## [To do]
Look through the data below for the string "beside", and copy every line where it turns up.

## [Given records]

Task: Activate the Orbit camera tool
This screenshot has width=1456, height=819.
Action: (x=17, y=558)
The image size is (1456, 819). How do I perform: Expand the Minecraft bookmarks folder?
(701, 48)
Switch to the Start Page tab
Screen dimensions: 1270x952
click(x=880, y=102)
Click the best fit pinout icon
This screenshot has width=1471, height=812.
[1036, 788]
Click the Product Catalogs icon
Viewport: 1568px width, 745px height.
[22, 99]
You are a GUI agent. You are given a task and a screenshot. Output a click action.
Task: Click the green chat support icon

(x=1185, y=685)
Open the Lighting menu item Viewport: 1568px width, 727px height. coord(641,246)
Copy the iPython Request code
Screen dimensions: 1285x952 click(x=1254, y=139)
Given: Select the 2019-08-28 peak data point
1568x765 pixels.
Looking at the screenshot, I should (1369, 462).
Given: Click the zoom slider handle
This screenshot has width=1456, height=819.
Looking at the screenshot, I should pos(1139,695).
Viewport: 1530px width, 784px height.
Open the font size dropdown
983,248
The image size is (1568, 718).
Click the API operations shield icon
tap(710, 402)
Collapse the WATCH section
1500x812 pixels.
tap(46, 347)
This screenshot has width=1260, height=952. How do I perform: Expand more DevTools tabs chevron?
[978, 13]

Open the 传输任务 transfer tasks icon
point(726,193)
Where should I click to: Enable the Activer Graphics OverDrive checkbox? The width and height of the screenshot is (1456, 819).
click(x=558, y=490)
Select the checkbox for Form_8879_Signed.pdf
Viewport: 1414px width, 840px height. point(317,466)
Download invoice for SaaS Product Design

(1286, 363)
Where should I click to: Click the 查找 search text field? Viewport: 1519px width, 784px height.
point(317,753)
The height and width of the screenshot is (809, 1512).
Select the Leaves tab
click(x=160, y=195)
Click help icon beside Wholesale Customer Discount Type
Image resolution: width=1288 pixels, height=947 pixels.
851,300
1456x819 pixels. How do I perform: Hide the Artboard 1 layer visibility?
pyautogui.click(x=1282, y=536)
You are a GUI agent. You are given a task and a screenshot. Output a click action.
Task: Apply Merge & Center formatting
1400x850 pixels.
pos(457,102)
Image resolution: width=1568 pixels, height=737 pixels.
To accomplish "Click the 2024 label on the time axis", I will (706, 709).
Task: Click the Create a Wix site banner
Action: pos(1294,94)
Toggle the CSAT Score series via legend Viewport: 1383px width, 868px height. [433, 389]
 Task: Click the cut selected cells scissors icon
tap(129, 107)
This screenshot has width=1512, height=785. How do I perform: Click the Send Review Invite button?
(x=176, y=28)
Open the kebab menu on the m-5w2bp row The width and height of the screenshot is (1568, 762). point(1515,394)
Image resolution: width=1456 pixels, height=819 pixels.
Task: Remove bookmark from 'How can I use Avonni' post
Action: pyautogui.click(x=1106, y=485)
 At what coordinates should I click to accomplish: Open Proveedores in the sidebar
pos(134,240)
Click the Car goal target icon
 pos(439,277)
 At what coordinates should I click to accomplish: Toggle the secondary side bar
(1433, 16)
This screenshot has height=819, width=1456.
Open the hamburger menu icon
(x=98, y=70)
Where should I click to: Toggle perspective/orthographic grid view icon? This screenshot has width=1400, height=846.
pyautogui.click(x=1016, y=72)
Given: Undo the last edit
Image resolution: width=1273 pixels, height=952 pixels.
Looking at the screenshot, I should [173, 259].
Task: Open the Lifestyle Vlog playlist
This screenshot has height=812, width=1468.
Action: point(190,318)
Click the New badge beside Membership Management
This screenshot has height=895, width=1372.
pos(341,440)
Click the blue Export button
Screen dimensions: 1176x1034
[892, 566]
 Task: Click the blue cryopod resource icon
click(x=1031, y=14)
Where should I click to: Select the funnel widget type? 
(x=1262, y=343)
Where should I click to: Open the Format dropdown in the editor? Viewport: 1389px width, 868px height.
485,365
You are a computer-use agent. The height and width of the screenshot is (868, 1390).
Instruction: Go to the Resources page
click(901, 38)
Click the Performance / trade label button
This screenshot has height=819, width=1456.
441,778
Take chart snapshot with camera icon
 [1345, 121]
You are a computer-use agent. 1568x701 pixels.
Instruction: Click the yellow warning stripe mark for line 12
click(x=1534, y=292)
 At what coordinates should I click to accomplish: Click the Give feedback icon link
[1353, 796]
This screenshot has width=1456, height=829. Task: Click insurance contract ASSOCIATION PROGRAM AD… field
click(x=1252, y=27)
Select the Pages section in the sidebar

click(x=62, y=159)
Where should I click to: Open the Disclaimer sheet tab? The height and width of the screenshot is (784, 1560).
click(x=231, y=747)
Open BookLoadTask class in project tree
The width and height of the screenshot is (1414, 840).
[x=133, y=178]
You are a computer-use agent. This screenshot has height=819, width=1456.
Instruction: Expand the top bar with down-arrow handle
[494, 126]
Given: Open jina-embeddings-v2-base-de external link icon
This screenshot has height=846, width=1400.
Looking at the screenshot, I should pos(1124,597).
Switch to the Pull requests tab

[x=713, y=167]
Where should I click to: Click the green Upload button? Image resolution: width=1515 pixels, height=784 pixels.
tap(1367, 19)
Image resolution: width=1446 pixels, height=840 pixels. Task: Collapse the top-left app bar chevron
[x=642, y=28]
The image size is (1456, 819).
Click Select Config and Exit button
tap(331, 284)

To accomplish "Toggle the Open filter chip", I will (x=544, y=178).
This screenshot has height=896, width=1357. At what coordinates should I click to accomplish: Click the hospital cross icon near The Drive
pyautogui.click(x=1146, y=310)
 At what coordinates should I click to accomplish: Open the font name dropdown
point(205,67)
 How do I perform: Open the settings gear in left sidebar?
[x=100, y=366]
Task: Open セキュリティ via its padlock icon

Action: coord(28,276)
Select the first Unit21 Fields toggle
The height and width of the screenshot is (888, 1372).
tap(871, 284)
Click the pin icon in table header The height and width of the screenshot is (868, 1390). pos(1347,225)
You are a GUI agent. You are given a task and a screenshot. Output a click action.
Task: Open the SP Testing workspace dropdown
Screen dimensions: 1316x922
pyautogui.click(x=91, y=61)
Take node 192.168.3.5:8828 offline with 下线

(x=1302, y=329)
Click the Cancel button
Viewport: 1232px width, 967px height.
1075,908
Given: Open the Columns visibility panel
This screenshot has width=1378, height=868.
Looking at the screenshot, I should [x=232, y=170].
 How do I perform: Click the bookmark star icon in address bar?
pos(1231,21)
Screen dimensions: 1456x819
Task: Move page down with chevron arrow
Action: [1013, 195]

## [Reply to the exercise]
Click help icon beside Wholesale Customer Discount Type
Click the New badge beside Membership Management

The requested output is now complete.